Since Easter, the Government has been funding providers at their usual attendance levels going on figures from 2019 because the actual attendance levels were so low.

Despite the fact that only 61% of children are actually attending nursery (latest DfE figures from 10 December) which was “lower than expected” according to the DfE’s childcare survey the Government has made the decision not to continue with this arrangement.

For many nurseries this means a sudden drop in income which could lead to them being unsustainable.

NDNA has made this case time and again to the DfE and yet again the early years sector has been totally undermined.

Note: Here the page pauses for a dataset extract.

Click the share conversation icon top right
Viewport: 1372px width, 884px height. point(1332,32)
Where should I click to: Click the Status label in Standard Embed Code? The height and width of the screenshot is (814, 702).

Purnima Tanuku, Chief Executive of NDNA, said: “The guidance linked to today’s announcement stating the Government will no longer fund early years providers from January at pre-Covid levels is really the last straw for childcare businesses.

“The Secretary of State for Education appears not to care about the early years sector and is treating providers appallingly compared with schools. At every turn he is giving additional financial support to schools for staff absences, for cleaning products, for additional resources, but nothing for early years.

“To give early years providers this news as they are about to close for Christmas, knowing they will have to be on standby in case there are any reported cases of Covid in their nurseries from Christmas Eve, just shows a lack of respect for their hard work and dedication throughout this pandemic. 

“Last week official figures showed there were 61% of the usual numbers of children in nursery. So their parental income has dropped while their operating costs have risen. The one month extension to the furlough scheme is of little help to childcare businesses who are suffering a staffing crisis and need their employees in work.

“They can’t square this circle. According to the DfE’s own survey published today, only 42% of providers believe they can continue to run their setting. To then reduce the funding lifeline which is keeping most of these businesses afloat is disgraceful.

“Nurseries have been the fourth emergency service throughout this pandemic – supporting the development of children but also enabling key workers to do their job. Lose the nurseries and you lose a crucial part of economic infrastructure. 

“This Government must put children first which means supporting those who support the children. Pulling the rug out from under the early years sector adds insult to injury.” 

Full information on funding for the Spring term can be found here.  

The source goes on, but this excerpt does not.